Splitting a dataset · Feyn Documentation

by: Kevin Broløs
(Feyn version 3.1.0 or newer)

The split function found in feyn.tools is suitable for splitting your data into random subsets prior to training a Model. This practice can aid you in cross-validation of the results, by allowing you to evaluate the Model on a dataset it has not been trained on.

We support splitting into as many subsets as the dataset supports, as well as stratification according to one or more columns.

The data is always shuffled prior to splitting, regardless of whether you stratify or not.

Example

from feyn.tools import split
from pandas import DataFrame


data = DataFrame(
    {
        "A": [0, 1, 0, 1, 0, 1, 0, 1, 0, 1],
        "B": [1, 1, 1, 0, 0, 0, 1, 1, 0, 0],
    }
)

train, test = split(data, ratio=[0.8, 0.2], stratify=['A'], random_state=42)

In the example above, our data set has 10 samples, and B contains 5 samples with values 1 and 5 samples with values 0.
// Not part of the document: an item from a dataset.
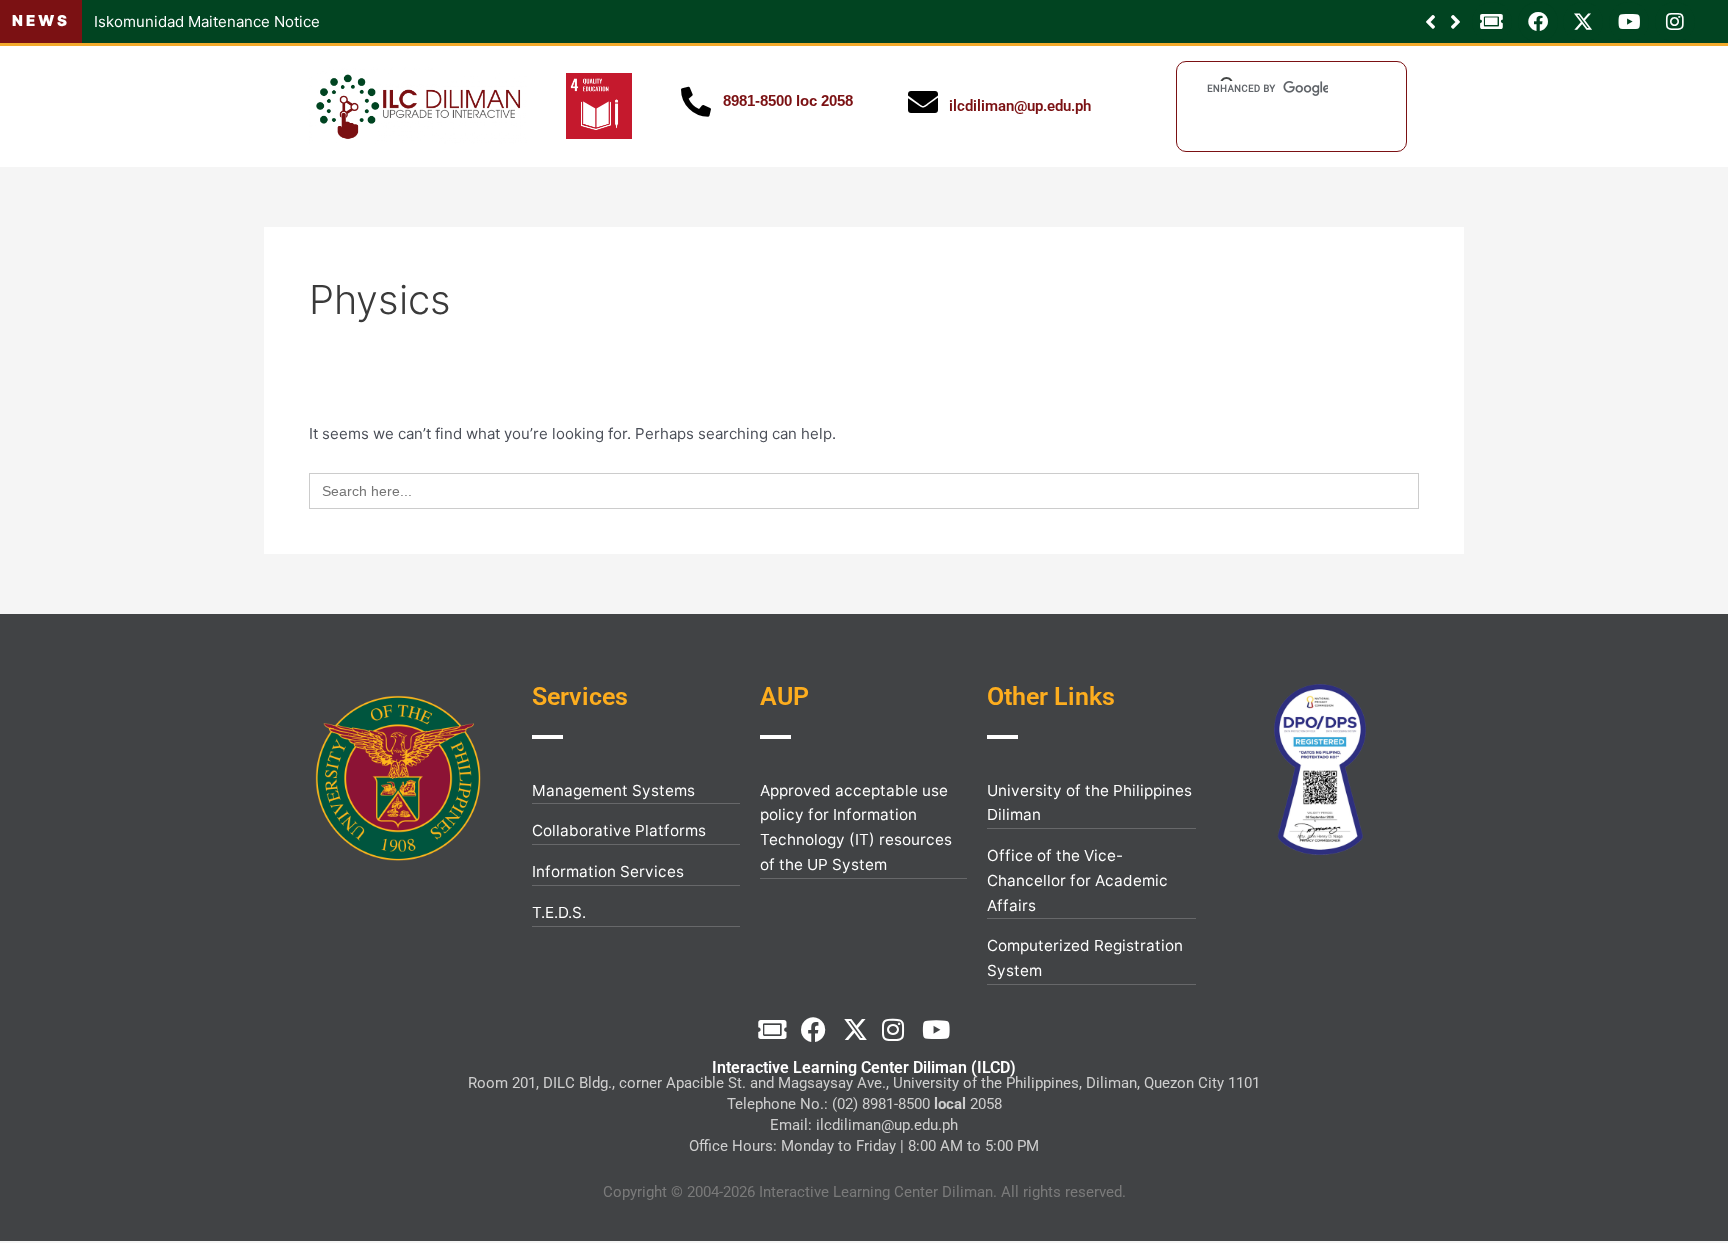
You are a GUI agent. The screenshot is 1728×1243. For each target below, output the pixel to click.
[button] (1455, 22)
After splitting, train will contain 8 samples, evenly distributed between the column B having the values 0 and 1 with 4 of each. test will contain 2 samples, also evenly distributed with B taking on values of 0 and 1.

We provide a random state to ensure we get the exact same split every time we run the function.

Usage

You can choose however many sets you would like, as well as their comparative sizes using the ratio parameter. The ratio list is normalised before splitting, so [1., 1.] results in a 50/50 split, [1., 1., 1.] in an equal 3-way split, etc.

For readability, you'll often want to choose sensible splits that sum to 1 (or 100), such as [0.75, 0.25] or [75, 25].

Stratification

Using the stratify parameter, you can stratify the splits according to one or more columns provided. This helps insure your target class in a classification problem is equally represented in your train and test sets, or to help balance columns you know are not evenly represented between sets.

This results in each subset having (as close as possible to) the same relative ratios of distinct values represented in those columns in the final subsets.

The function returns an error if you try to stratisfy in a way that results in not enough samples being able to go into each chosen subset of the ratio parameter.

The stratification takes care to also proportionally distribute NaN values among splits. This is particularly important for categorical NaN values when training with the QLattice, as they get assigned a weight and bucket just like any other category.

Note: Since it works using distinct values, this parameter works best for ordinal and categorical values, but makes little sense for continuous variables.

Parameters of `feyn.tools.split`

data

The data to split.

ratio

Default: [0.75, 0.25]

The size ratio of the resulting subsets.

stratify

Default: None.

The names of columns to stratify by.

random_state